Transplant Proc 2020;
52:1394-1396. [PMID:
32387081 DOI:
10.1016/j.transproceed.2020.03.012]
[Citation(s) in RCA: 0] [Impact Index Per Article: 0] [Reference Citation Analysis] [What about the content of this article? (0)] [Affiliation(s)] [Abstract] [Track Full Text] [Journal Information] [Subscribe] [Scholar Register] [Received: 02/05/2020] [Revised: 02/22/2020] [Accepted: 03/12/2020] [Indexed: 10/24/2022]
Abstract
BACKGROUND
Pediatric end-stage heart disease is surgically managed by heart transplantation. A major complication of primary transplantation (PTx) is coronary allograft vasculopathy (CAV), a form of accelerated atherosclerosis.
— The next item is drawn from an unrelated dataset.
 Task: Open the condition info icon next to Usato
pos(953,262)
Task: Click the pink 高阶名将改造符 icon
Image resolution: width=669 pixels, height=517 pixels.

Retransplantation (RTx) has been the management of CAV; however, there is limited comprehensive literature on this subject. Here we report 25 years of single-center experience in managing CAV with RTx and place it in the context of recent studies.
METHODS
A retrospective cohort study was undertaken on patients who underwent PTx <18 years old and subsequent RTx due to CAV at the Heart Institute (InCor) University of São Paulo Medical School between 1992 and 2018. The maintenance immunosuppression protocol was double immunosuppression. For both PTx and RTx, quantitative and qualitative analyses were conducted for transplantation indication, donor/recipient demographics, post-transplant survival, rejection, infection, and immunosuppression.
RESULTS
Between 1992 and 2018, 200 children underwent heart transplantation. Ten re-transplantations were performed, for which 7 (70%) were for CAV. Ages at RTx ranged from 11.5 to 29.3 years (19.1 ± 5.68 years; median 18.2 years). The mean time between PTx and RTx was 12.9 ± 3.4 years (median 13.4 years). The Kaplan-Meier survival rate at 1 month, 3 years, and 5 years was 85.7%, 71.5%, and 47.6%, respectively.
CONCLUSION
Cardiac RTx can be a management option for CAV in patients who have undergone PTx in childhood with double immunosuppression therapy.